Un lavoro molto intenso e personale quello di Mika, si tratta dell’ultimo album rilasciato, il quinto in studio, che ha un nome molto particolare. Se fino ad ora l’artista inglese non aveva mai utilizzato il suo nome, adesso l’ha usato addirittura per dare il titolo al suo ultimo lavoro, che si chiama My name is Michael Holbrook. Secondo alcuni è una decisione presa per rivendicare se stesso, prendendo le distanze dal personaggio che ha interpretato fino a questo momento, ritrovando la sua vera natura, facendo pace con il suo passato. Il solo fatto di pronunciare il suo nome gli ha permesso di prendere delle nuove consapevolezze.

In precedenza il cantante si era rifiutato di riconoscere la sua identità come tale, non ha saputo ben spiegare il perché, è stata una scelta alquanto istintiva. Probabilmente questa storia ha a che vedere con suo padre e il rapporto complicato che aveva con lui. Una relazione difficile e complicata da descrivere con le proprie origini, in cui sono implicate delle perdite affettive che hanno rivestito un’enorme importanza nella vita del cantante. Oggi le cose sono migliorate, come ha detto lui in un’intervista, è molto più felice rispetto agli ultimi 10 anni appena trascorsi.

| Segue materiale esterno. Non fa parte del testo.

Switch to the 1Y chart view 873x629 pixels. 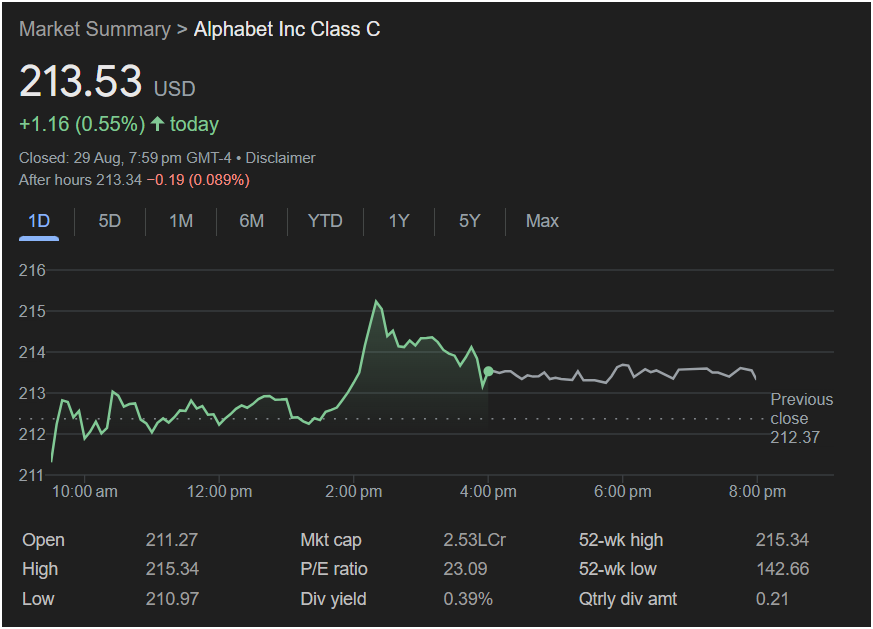coord(399,221)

Eppure i periodi complessi non vanno mai via del tutto e certe cose vanno affrontate comunque. Ecco perché la scelta di sbandierare il proprio nome di battesimo dopo anni: la mamma stessa dell’artista inglese ha cominciato a chiamarlo Mika sin da quando costui era piccolissimo, addirittura a un’ora prima della sua nascita. My name is Michael Hoolbrook è stato scritto tra Miami, Londra e la Toscana: in questa regione il cantante si reca spesso, in una località situata a circa 30 minuti da Firenze. Qui, ha detto lui, si sente a casa, e fra poco trasmetterà la sua serenità ai fan quando porterà in giro il suo Revelation Tour.